South Carolina has received just under a million doses of vaccine from the federal government so far, with about half a million people receiving at least one dose. Simmer said he expects the state to receive incremental increases in its allocations over the next month.

Lawmakers have struggled to find a place for teachers in the state’s vaccine plan without pitting them against the elderly, who are much more likely to die from the virus, and the many other groups of essential workers who have presented their cases to lawmakers in this month. It is an effort that is losing momentum in the state as South Carolina approaches to make more people eligible for the vaccine.

State health officials say that vaccinating elderly people before teachers will save lives and keep hundreds of people out of the hospital. Governor Henry McMaster said he would oppose plans that would push the elderly further on the line.

“It’s still the Hunger Games,” said Democratic minority leader Todd Rutherford.

The state is currently in Phase 1A, with an estimated eligible population of more than 1.2 million people, including health professionals and residents aged 65 and over. The health department estimates that more than half a million people will be eligible to receive the vaccine in Phase 1B of the state plan, which currently includes teachers and other essential frontline workers.

State Superintendent of Education Molly Spearman asked lawmakers to consider putting teachers at the top of the list for Phase 1B, a request her agency previously made to the state’s vaccine advisory committee.

“Everyone is going to chew the pieces together,” said Spearman.

Of the state’s more than 1,200 schools, nearly 700 have brought students back to classrooms, Spearman said on Tuesday. Only about 20 schools remain fully virtual.

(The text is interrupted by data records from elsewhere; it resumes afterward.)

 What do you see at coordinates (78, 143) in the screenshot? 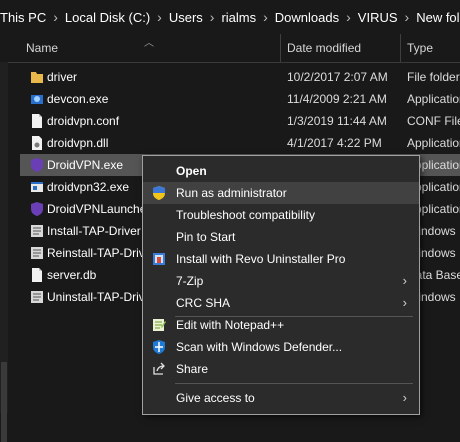
I see `file-name: droidvpn.dll` at bounding box center [78, 143].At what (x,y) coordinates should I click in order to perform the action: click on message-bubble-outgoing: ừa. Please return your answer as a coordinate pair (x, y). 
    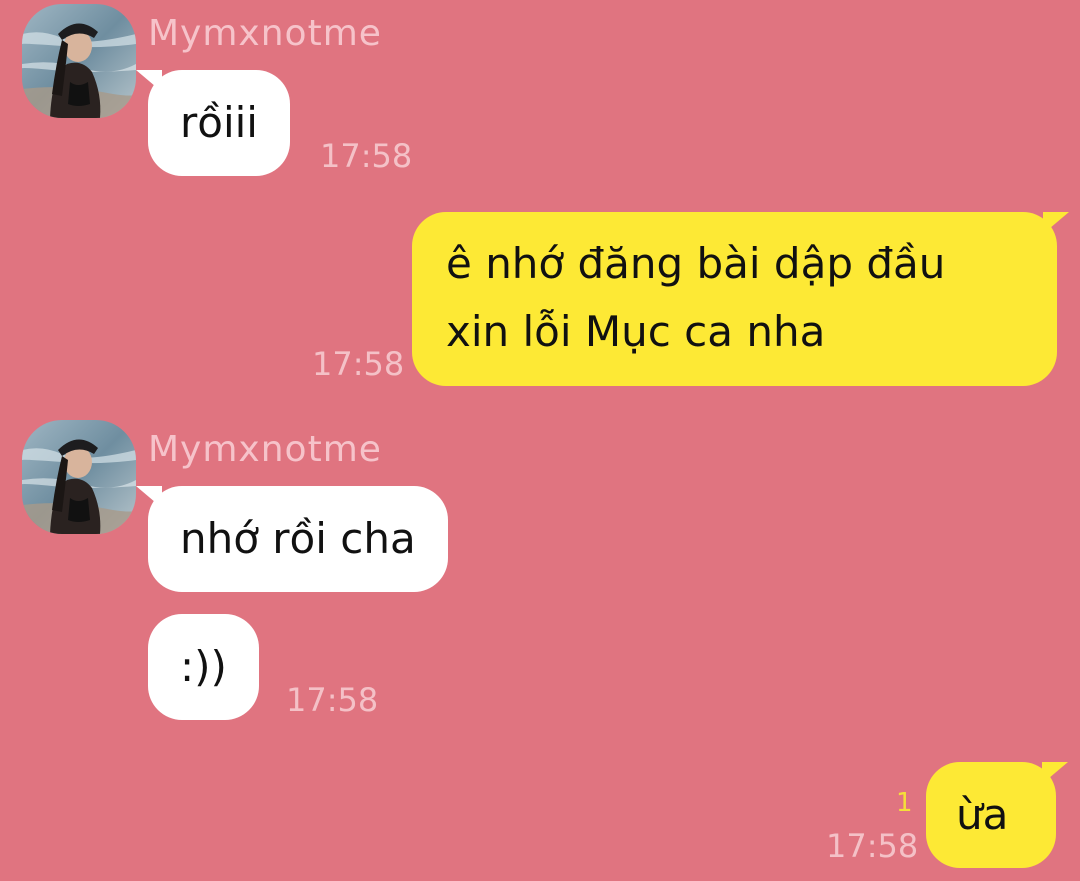
    Looking at the image, I should click on (997, 815).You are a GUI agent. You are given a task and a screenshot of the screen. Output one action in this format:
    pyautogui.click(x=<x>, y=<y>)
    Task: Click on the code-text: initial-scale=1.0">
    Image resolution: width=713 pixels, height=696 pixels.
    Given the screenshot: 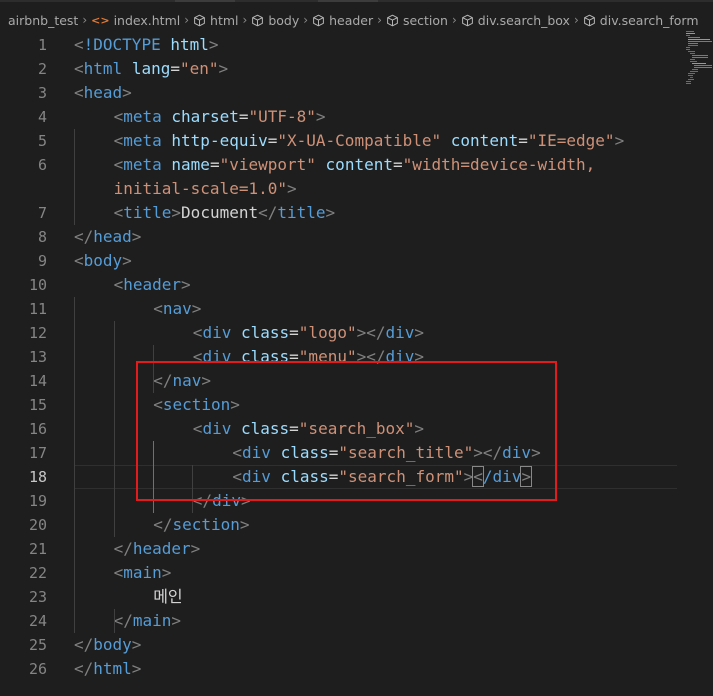 What is the action you would take?
    pyautogui.click(x=206, y=189)
    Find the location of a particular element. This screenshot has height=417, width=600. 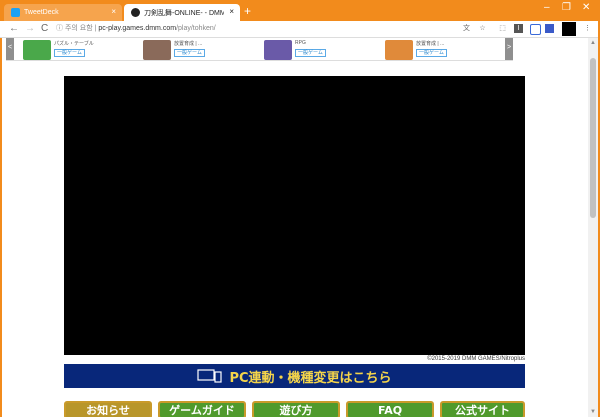

tab-tweetdeck: TweetDeck × is located at coordinates (63, 12).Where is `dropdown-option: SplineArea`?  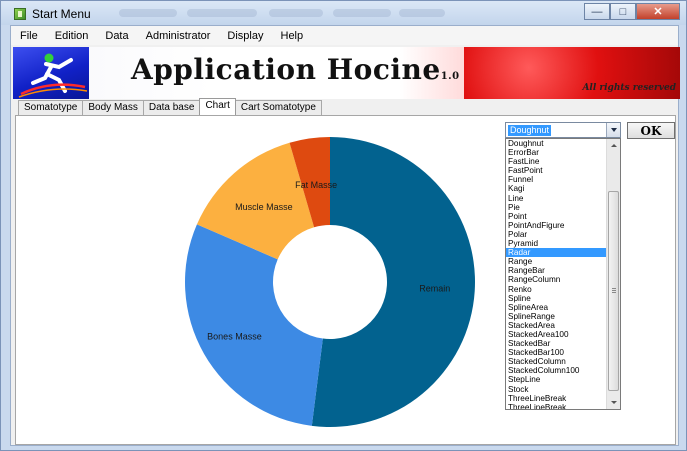
dropdown-option: SplineArea is located at coordinates (556, 308). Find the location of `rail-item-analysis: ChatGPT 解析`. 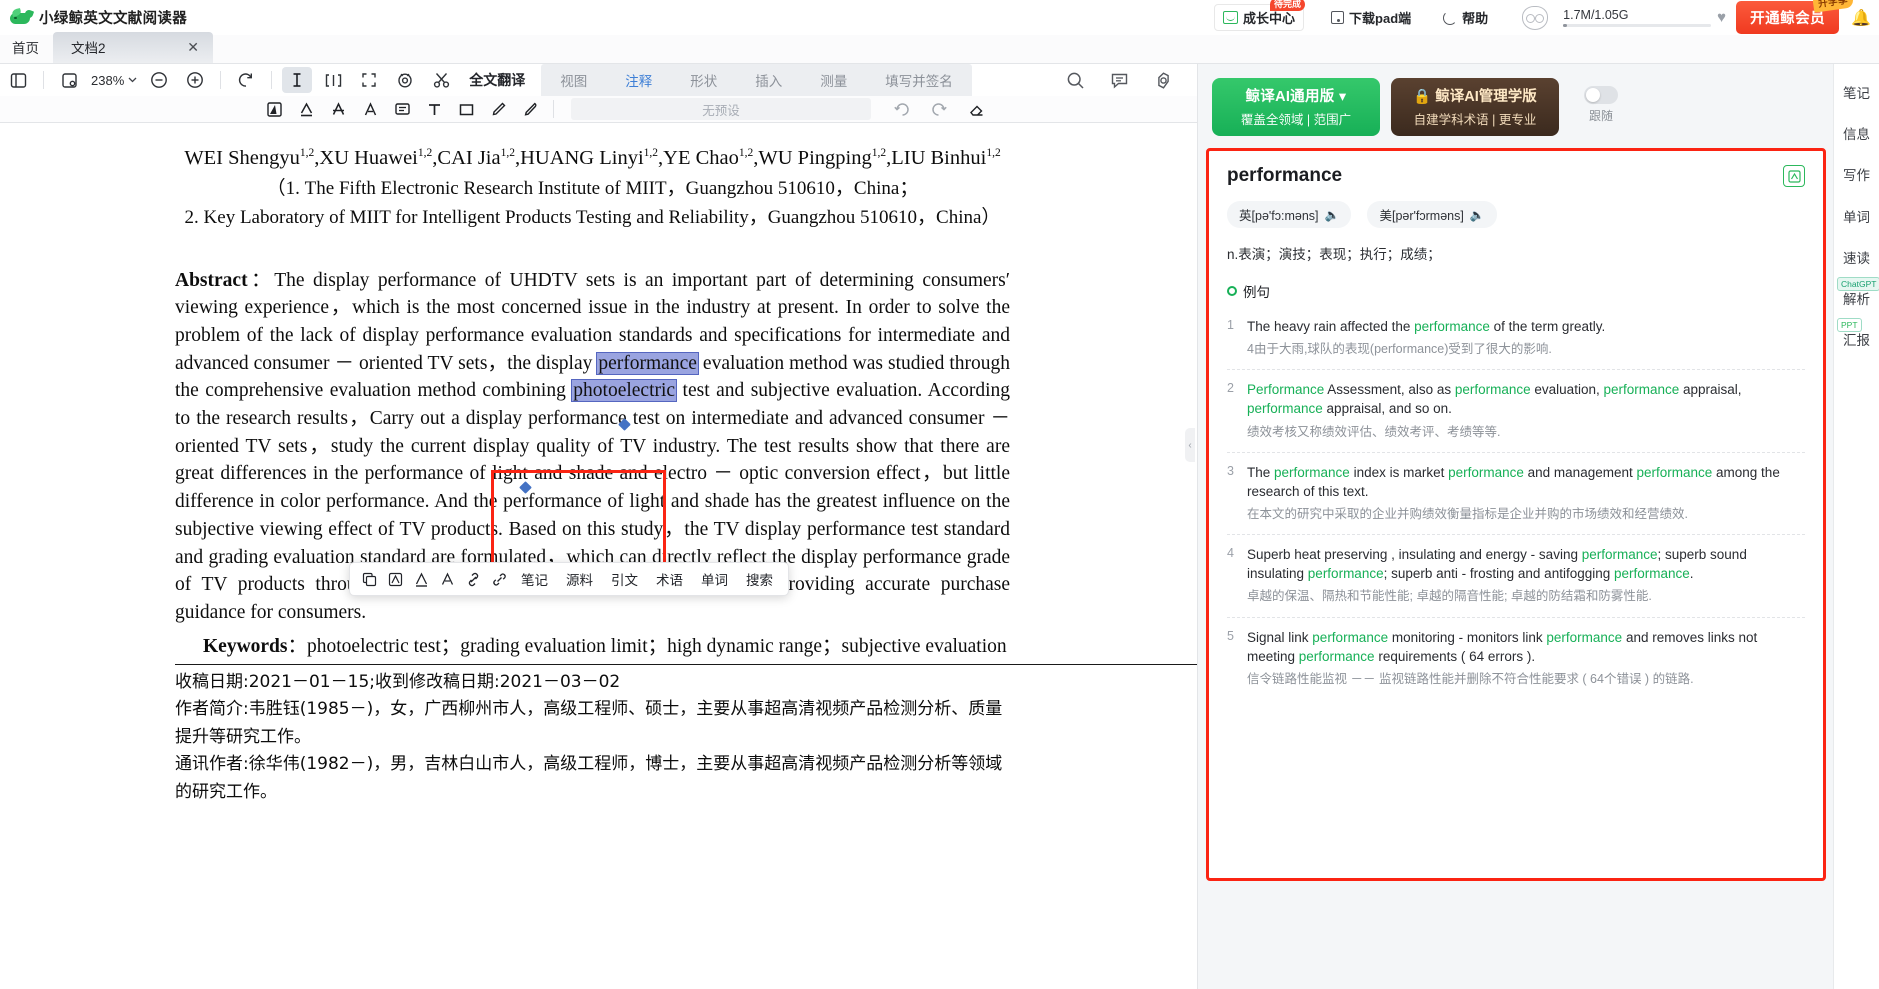

rail-item-analysis: ChatGPT 解析 is located at coordinates (1858, 292).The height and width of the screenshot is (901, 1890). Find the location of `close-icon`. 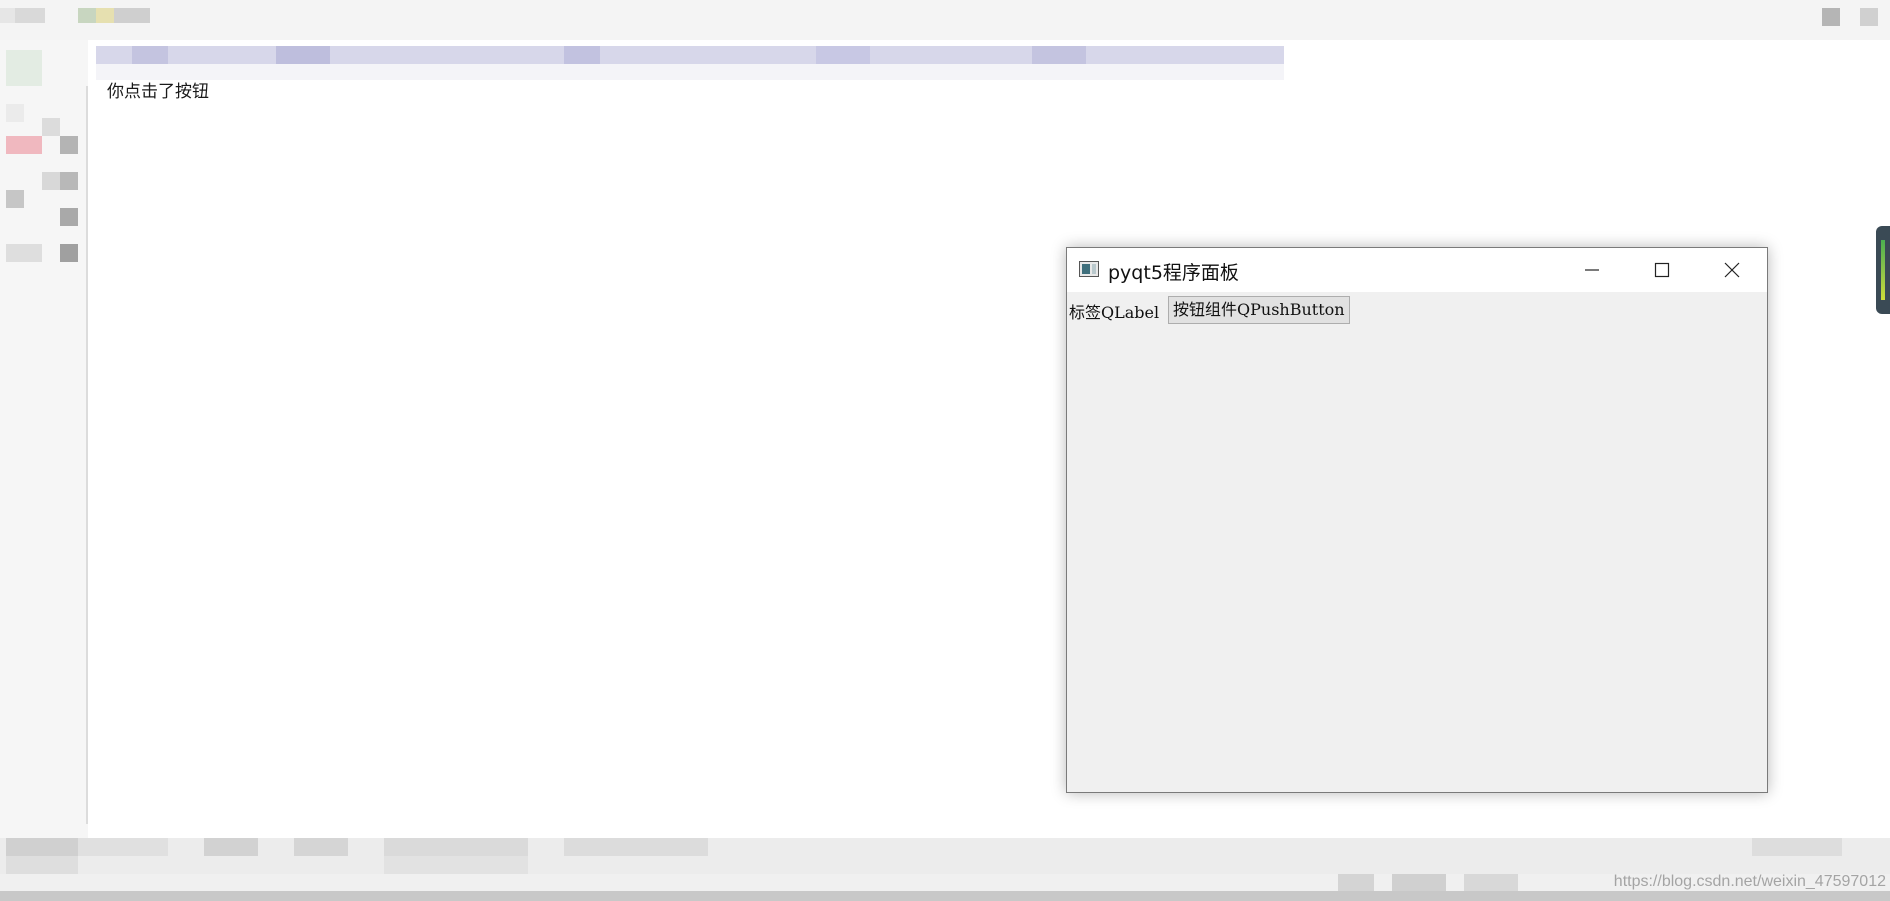

close-icon is located at coordinates (1732, 270).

Tuesday also marked the first time the health agency cracked down on a vaccine supplier for administering vaccines to people who are currently not eligible. Horry County Fire Rescue will no longer receive the first doses of the vaccine after the enrolled provider offered the vaccines to all county officials, media reports said.

The average number of new daily cases in the state in the past two weeks has dropped by 845.1, a decrease of 26.3%, according to data from Johns Hopkins. There have been 731.4 new cases per 100,000 people in South Carolina in the past two weeks, which ranks second in the country for new cases per capita.